Richard was also good at turning a blind eye.
He never had any questions about what exactly my wife, her best friend, and I were plotting when we booked out the meeting room for two-hour-long stints.
He also never questioned exactly how I’d previously been so good at predicting which companies were about to tank or skyrocket.
Our business model for ending bad men had always had the added bonus of helping with our finances too.
Our targets always fit a certain criteria that Haze had insisted on from the start of our little enterprise.
Straight, white men who were culpable of many a terrible act were, thankfully, easy to find.
We targeted them because of the things they’d done.
Making sure we focused on those who might also have certain knowledge that would help our investments was something we’d now zeroed back in on.
I had acknowledged that last year, I’d gotten too ambitious with my choice of targets.

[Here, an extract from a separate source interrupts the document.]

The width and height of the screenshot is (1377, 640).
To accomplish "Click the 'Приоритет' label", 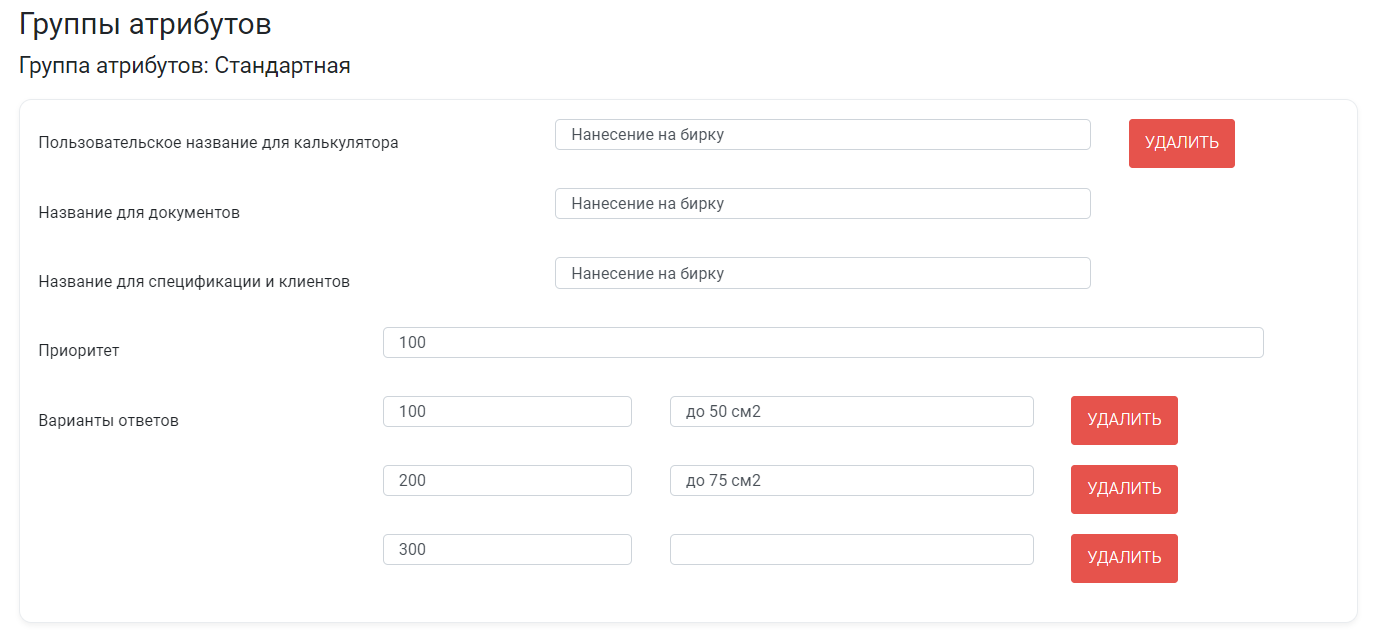I will tap(79, 351).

Suddenly having Jenny in our corner had given me the overconfidence to go for bad men who were part of big, bad networks. I wanted to turn the needle enough to really make a difference to the world.
I had thought we were different, that we didn’t need to rein in ambitions just because we had a family.
Somehow, I’d been idiotic enough to believe we were immune from the pressures of trying to have it all.
I’d been out there working hard to hit our peak professionally—and at what cost?
Whatever we’d done that year had brought The Chameleon to our door.
My phone pinged. A new email from Mike Martin, sharing his mobile number in case I—“Harriet”—wanted to call him to arrange our first meeting.
I knew using the reappearance of The Chameleon was not a good enough reason to put off talking to Haze about her father.
But really, I was grasping for any excuse to not come clean to her about what I’d done.